Stored items from a collection:
···
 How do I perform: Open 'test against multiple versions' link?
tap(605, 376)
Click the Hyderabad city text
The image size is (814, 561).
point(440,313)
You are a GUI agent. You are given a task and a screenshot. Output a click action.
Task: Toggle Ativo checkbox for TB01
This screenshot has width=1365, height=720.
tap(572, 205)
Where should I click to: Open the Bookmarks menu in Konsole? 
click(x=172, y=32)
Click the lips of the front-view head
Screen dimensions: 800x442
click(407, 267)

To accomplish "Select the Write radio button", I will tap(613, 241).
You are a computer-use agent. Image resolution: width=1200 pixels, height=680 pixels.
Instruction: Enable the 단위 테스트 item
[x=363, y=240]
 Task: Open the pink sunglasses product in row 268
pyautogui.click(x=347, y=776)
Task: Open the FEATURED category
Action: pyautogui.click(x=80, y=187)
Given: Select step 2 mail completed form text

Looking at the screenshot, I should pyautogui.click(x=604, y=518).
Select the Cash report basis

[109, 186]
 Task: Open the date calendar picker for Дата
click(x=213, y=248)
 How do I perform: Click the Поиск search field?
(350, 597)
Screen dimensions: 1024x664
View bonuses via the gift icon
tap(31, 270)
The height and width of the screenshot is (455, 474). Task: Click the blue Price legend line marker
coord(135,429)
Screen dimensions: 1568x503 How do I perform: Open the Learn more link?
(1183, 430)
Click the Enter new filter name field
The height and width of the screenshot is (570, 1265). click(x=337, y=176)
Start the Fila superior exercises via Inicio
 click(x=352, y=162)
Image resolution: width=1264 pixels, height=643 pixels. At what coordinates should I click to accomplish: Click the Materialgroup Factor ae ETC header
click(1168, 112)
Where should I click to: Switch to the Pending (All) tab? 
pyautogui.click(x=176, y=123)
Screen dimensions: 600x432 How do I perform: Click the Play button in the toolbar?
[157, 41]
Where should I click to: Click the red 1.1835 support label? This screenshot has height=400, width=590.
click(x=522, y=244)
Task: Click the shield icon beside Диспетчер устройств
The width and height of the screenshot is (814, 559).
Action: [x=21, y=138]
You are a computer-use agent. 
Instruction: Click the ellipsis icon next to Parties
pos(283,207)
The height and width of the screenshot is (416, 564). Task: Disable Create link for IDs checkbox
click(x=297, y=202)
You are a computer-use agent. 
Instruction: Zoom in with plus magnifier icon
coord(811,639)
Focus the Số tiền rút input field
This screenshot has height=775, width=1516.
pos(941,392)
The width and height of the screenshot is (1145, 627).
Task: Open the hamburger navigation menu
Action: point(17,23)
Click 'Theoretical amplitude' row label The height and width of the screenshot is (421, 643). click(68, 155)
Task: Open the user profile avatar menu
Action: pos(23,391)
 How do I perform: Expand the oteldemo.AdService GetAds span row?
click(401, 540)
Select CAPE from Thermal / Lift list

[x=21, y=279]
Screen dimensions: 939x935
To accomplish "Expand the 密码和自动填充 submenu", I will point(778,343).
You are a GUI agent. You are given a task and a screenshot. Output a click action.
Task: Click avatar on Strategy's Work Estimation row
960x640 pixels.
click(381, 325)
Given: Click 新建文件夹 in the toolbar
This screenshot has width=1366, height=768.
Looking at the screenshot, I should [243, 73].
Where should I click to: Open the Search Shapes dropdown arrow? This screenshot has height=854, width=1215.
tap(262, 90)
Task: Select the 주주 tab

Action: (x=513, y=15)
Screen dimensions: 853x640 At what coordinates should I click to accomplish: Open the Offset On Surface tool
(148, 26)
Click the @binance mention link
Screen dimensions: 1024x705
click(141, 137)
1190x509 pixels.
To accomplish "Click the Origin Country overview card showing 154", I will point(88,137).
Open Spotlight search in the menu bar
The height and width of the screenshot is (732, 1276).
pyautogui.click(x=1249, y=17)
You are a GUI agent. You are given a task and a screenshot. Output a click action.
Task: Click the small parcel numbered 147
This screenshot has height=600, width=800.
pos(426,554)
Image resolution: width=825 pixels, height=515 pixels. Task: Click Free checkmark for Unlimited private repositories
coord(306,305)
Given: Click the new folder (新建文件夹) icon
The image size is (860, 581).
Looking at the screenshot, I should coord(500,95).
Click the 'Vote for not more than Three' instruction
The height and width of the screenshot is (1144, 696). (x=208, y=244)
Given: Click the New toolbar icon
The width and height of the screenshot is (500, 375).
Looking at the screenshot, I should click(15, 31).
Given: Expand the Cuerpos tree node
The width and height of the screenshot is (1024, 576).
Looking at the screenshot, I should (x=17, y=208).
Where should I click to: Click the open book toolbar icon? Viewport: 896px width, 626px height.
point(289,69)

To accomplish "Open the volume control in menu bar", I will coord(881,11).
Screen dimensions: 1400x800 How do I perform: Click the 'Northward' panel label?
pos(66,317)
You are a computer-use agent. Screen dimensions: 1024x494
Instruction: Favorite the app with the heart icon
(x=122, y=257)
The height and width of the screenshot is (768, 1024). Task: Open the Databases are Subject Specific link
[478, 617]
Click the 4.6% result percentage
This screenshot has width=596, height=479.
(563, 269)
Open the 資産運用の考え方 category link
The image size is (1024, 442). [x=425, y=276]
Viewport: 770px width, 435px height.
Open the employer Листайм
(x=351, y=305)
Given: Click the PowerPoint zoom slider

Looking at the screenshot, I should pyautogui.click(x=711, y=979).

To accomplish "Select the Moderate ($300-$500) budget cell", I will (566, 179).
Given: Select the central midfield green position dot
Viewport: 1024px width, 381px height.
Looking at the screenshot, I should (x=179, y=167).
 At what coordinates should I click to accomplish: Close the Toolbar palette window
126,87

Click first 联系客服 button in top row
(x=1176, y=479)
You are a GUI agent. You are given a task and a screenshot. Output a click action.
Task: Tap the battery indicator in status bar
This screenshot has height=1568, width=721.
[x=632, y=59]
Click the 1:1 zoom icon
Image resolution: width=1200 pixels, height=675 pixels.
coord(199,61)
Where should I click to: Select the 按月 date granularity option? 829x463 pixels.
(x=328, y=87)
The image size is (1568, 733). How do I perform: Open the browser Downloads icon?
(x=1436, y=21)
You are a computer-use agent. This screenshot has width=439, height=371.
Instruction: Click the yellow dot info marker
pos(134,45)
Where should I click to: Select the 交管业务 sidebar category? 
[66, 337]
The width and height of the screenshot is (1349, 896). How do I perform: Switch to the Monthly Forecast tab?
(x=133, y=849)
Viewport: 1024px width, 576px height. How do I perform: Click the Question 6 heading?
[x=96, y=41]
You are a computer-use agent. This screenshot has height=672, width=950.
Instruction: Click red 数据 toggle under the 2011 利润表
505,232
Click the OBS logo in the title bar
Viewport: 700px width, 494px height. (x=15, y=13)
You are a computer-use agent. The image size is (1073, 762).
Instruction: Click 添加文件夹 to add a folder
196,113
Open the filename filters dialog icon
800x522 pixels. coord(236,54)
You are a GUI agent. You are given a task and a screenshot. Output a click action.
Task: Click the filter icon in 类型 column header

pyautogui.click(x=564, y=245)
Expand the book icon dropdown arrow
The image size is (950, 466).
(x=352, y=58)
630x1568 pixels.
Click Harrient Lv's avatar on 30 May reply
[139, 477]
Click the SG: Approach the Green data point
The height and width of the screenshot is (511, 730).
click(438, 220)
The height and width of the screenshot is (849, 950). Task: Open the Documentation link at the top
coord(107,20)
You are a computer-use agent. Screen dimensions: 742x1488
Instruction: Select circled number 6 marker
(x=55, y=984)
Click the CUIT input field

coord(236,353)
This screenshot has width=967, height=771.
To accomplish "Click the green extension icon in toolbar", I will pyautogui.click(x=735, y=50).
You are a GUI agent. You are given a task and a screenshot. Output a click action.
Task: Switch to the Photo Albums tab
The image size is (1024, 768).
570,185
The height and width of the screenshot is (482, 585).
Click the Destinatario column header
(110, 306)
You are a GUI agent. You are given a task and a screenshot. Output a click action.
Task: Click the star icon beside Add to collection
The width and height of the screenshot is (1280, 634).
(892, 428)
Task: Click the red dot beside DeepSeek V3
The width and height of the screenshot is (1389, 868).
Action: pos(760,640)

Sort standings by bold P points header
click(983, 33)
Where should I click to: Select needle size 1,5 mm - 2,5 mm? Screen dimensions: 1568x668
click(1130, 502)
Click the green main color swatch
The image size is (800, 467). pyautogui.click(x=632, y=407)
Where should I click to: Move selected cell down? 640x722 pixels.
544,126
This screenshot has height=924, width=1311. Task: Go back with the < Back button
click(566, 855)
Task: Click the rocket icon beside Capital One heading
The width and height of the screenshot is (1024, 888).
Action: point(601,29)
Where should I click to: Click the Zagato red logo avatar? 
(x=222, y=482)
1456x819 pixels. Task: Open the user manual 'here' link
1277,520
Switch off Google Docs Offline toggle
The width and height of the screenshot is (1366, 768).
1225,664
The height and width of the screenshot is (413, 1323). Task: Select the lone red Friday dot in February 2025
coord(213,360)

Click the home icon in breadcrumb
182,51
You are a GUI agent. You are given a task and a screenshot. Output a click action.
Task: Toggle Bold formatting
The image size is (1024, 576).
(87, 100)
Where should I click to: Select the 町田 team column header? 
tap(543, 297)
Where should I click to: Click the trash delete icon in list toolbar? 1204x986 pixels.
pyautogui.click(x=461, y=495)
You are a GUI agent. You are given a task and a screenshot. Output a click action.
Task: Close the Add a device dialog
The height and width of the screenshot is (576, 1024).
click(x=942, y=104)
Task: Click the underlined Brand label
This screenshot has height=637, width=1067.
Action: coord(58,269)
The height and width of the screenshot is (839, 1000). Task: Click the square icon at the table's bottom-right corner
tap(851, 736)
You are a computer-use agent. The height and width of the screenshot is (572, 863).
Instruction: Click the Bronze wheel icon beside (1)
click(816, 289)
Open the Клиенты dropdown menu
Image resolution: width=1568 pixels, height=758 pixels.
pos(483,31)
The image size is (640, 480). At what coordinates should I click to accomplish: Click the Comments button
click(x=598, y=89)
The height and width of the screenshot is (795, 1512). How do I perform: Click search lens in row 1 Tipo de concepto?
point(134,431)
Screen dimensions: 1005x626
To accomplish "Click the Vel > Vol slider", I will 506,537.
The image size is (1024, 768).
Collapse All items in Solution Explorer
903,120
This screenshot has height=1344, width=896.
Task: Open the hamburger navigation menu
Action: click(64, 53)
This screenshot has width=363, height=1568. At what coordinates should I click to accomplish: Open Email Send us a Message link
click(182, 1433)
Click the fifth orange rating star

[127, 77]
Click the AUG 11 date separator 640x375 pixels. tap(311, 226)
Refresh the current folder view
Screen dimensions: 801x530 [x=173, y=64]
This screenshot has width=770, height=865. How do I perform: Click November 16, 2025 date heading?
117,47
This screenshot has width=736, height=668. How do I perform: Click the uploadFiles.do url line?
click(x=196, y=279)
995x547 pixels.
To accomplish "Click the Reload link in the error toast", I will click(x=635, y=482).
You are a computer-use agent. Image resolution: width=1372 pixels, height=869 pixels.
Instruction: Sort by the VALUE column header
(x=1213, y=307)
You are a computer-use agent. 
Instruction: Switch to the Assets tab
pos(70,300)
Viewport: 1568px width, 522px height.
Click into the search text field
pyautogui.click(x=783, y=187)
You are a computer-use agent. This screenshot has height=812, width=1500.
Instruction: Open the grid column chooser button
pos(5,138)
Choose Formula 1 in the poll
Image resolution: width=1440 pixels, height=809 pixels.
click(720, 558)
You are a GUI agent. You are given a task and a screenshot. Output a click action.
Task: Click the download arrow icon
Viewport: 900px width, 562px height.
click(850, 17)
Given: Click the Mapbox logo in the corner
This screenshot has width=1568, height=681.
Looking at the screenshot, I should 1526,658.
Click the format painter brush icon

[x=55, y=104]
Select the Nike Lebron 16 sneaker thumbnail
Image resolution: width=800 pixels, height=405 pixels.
···
▸ Try it
The answer must be a single number: how many lines above contain "新建文件夹".

▸ Solution for this exercise
2